People are telling me that I need to write about what is relatable. I realize that when I am out in my day, being a nurse, I cannot talk to people about the deep things that are sitting in my heart. A normal conversation is only superficial when I have a quick encounter with someone.
The real reason for my blog though was not just for you, but it was for me because I had to release these inner, spiritual conflicts that I was not able to talk with anyone about. People around me typically would not understand or relate to my interests in Judaism and the Jewish people . I am hoping to connect to people who are also having the same spiritual struggles.

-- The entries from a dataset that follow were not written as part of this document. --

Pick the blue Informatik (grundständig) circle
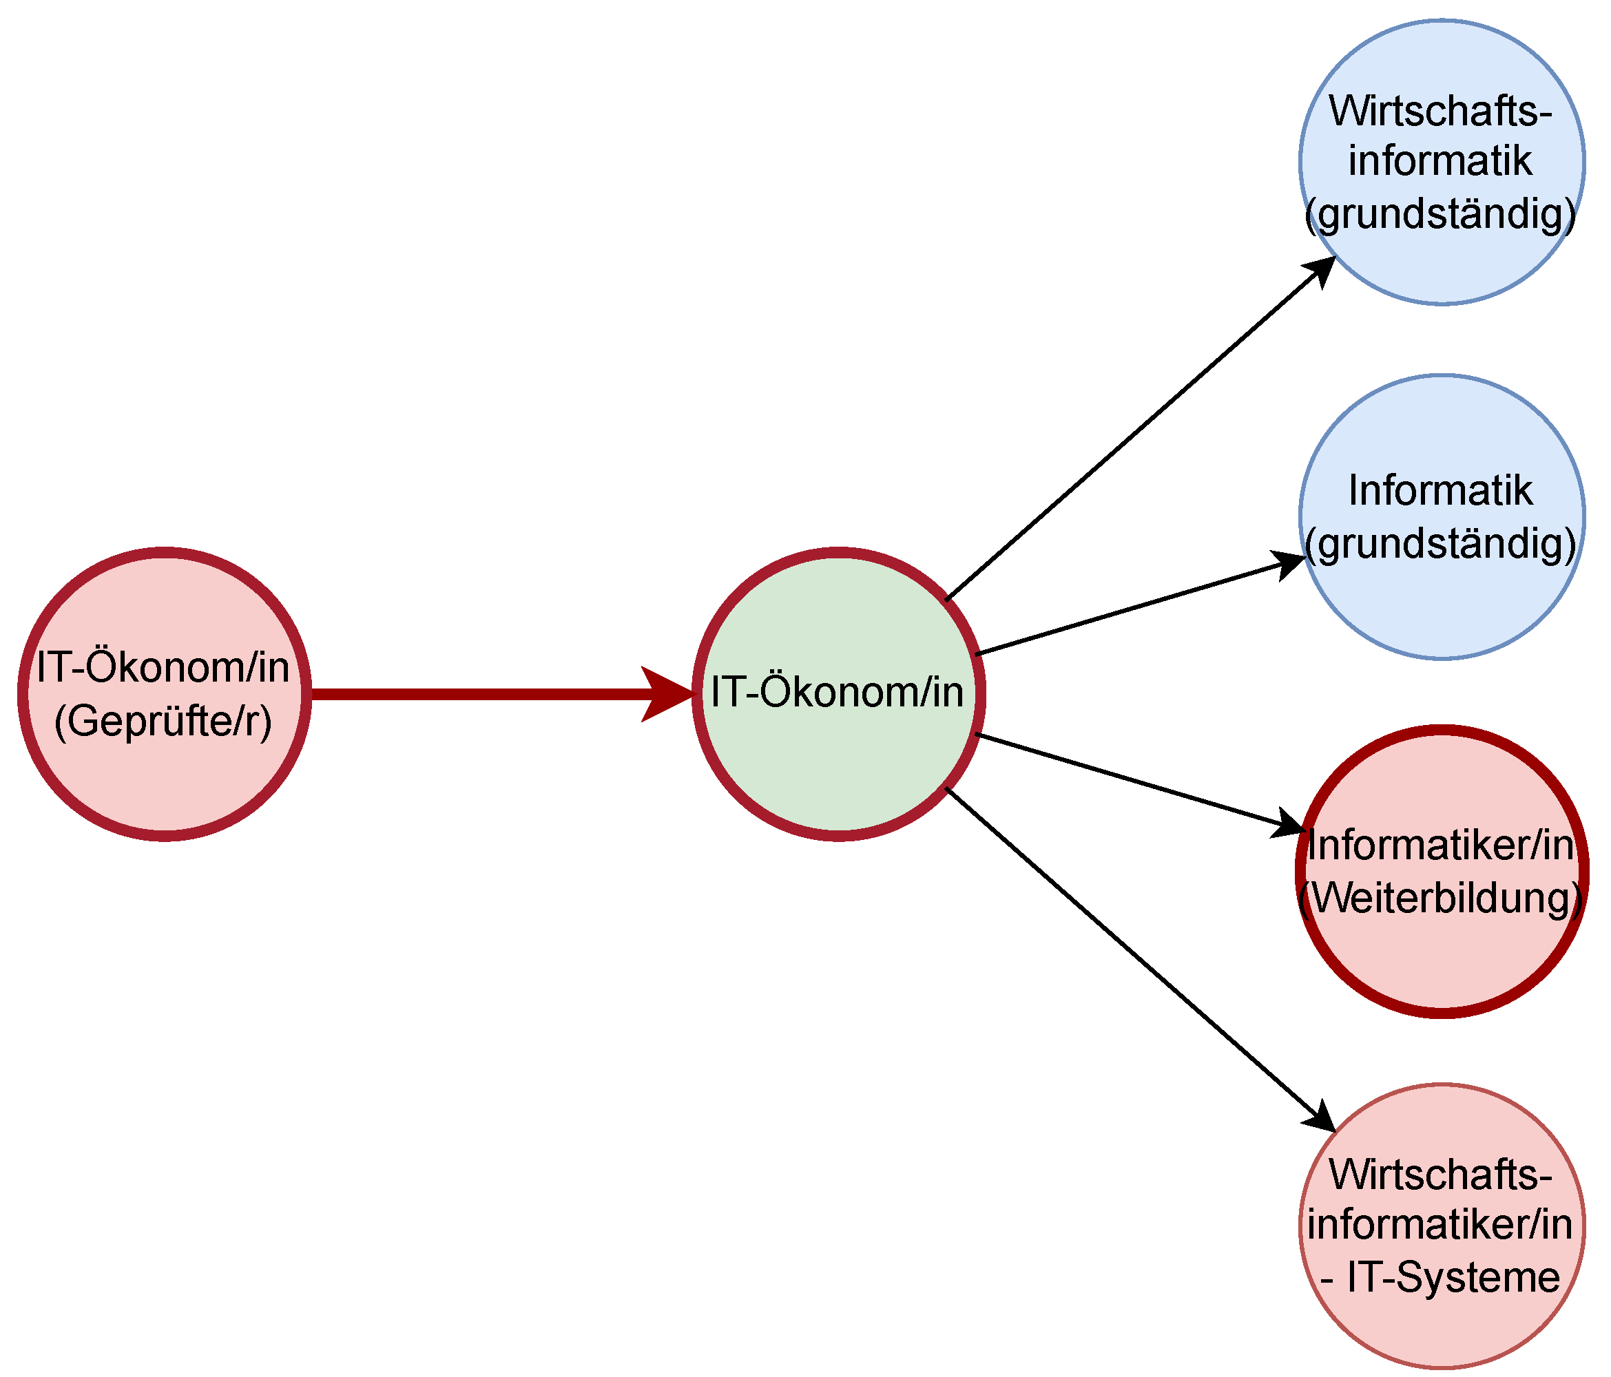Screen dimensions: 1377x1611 click(x=1441, y=606)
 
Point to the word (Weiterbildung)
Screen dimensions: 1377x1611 click(x=1441, y=898)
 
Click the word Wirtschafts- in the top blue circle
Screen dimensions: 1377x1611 click(x=1441, y=111)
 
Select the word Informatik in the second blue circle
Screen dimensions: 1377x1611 click(x=1441, y=491)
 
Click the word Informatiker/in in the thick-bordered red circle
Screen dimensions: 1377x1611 click(x=1441, y=845)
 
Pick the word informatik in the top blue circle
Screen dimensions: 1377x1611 click(x=1441, y=161)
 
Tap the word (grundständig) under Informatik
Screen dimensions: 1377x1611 click(x=1441, y=544)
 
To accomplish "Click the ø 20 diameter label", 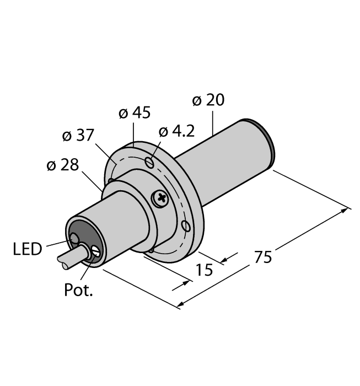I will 208,100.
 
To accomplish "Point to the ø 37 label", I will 79,136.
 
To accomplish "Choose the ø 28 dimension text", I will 62,165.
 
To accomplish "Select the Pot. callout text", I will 78,290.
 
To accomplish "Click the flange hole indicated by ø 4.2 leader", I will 149,162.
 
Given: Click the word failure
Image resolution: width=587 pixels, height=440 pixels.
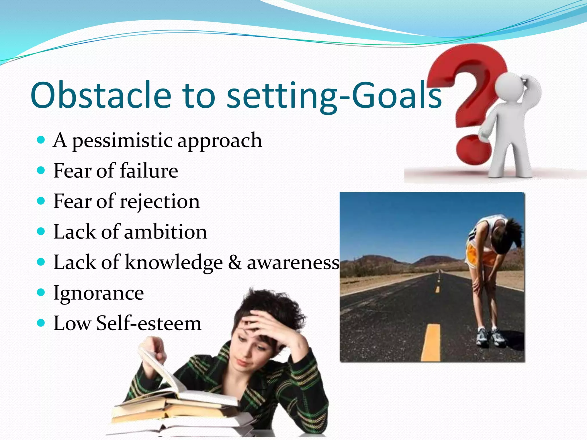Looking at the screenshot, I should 149,171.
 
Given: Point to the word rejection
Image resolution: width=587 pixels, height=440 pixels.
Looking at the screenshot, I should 159,202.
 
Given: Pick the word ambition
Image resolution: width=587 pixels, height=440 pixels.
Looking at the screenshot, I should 165,232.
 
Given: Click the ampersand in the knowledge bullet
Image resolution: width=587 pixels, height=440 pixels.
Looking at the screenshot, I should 235,262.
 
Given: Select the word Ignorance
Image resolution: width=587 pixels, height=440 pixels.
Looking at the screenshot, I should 99,293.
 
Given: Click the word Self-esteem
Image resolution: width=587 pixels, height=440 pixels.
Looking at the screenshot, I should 149,324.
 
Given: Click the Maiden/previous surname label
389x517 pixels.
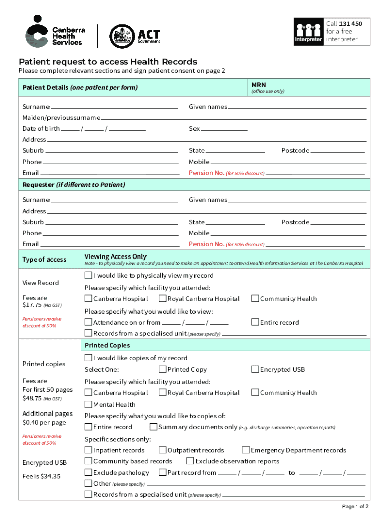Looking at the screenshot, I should [x=61, y=118].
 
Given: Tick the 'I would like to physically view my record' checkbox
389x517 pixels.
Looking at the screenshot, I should [x=88, y=276].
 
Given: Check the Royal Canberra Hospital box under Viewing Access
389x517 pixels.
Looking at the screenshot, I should [x=163, y=299].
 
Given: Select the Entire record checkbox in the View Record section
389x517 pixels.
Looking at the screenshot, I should [x=255, y=322].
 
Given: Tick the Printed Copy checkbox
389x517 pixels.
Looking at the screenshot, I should [x=163, y=370].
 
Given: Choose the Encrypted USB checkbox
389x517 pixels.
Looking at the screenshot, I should [x=255, y=370].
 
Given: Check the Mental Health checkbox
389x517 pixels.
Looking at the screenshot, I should [x=88, y=404].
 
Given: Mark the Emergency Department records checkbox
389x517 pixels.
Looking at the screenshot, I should [x=246, y=450].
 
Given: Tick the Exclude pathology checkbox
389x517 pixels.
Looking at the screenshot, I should [x=88, y=473].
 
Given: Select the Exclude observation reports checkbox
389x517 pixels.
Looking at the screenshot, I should [x=190, y=461].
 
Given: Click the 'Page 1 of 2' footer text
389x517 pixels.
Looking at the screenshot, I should [x=355, y=506].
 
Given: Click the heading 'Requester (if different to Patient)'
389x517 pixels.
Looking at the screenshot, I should [x=74, y=185].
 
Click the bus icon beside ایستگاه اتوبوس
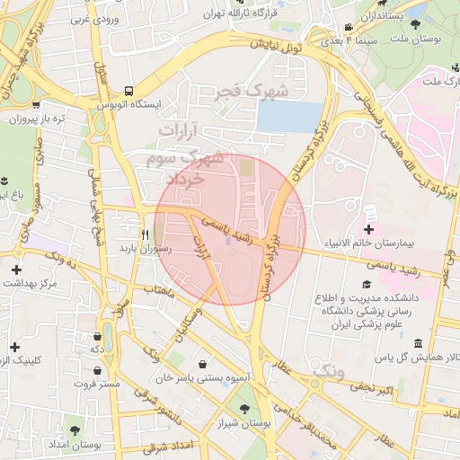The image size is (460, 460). (x=128, y=91)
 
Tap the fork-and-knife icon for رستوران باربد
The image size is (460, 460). (x=144, y=230)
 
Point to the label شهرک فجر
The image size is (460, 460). (x=254, y=92)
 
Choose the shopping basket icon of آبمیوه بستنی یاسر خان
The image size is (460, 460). (x=202, y=365)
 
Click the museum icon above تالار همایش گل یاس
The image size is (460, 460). (x=418, y=344)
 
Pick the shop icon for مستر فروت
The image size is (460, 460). (x=96, y=368)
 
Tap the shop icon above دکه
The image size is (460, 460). (x=95, y=332)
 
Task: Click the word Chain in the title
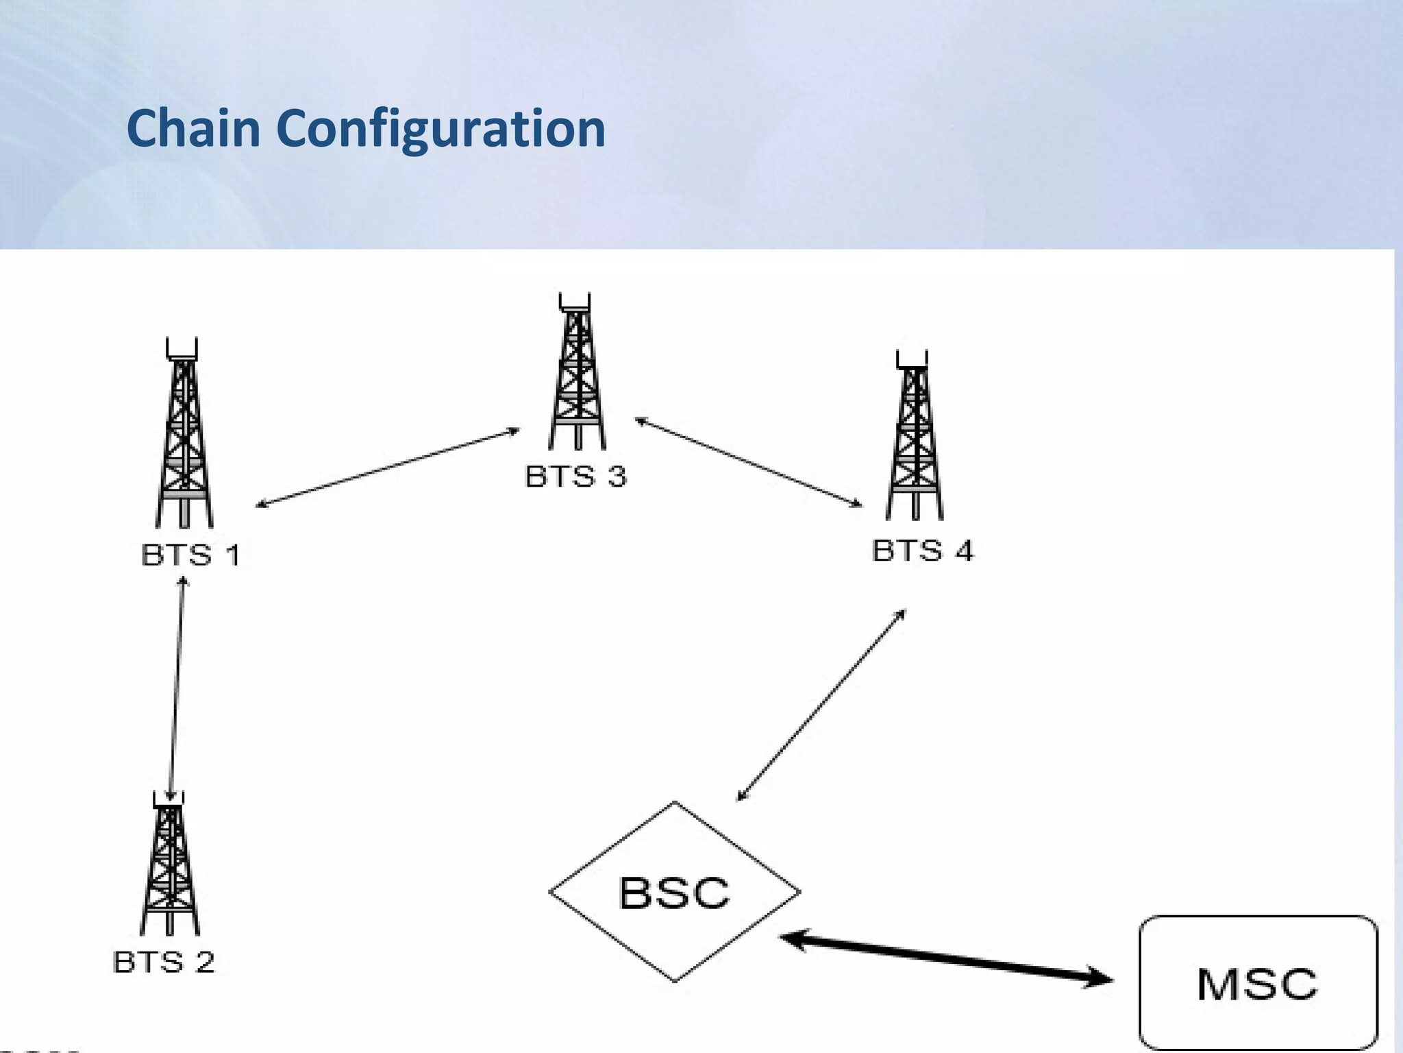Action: coord(194,128)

By now, you kinda know my story, and that I am in love with the Jew. I have been very curious about him since the very beginning of my journey.
Raised in a dark, oppressive home and being the eldest of my two sisters I identify with the Jew and their turmoil and responsibility. I identify with a father who had high expectations and impossible perfectionism. I understand consequence, judgment, and fear.
I was raised in a dark world, which stole my identity, which took me on the journey to learn who I am. At twenty-five, I fell in love with a Jew and there began my love story. I wanted to know everything about him as one would want to know everything about someone they are in love with. My love and fascination took me to the Jewish people and there I saw something amazingly special — This man I knew from a book was alive in these people.
I need to express my love for the Jew: The Jew is the other half of the Gentile. We are like a man and a woman who are courting each other. Like a man and a woman we are very similar, but yet, we are very different. We are beginning to see how we complement one another. We are beginning to understand that we love each other and we are falling in love.
We are like how it was in the beginning. Adam and Eve started our story. It is as if they exploded and populated the world. We needed a history of time to complete this sixth day, man’s day, to understand who we are and to know our true identity.
You are Jew, the man, and I am Gentile, the woman. We complement one another and we are beginning to understand our love, which is true love, which is the image of God.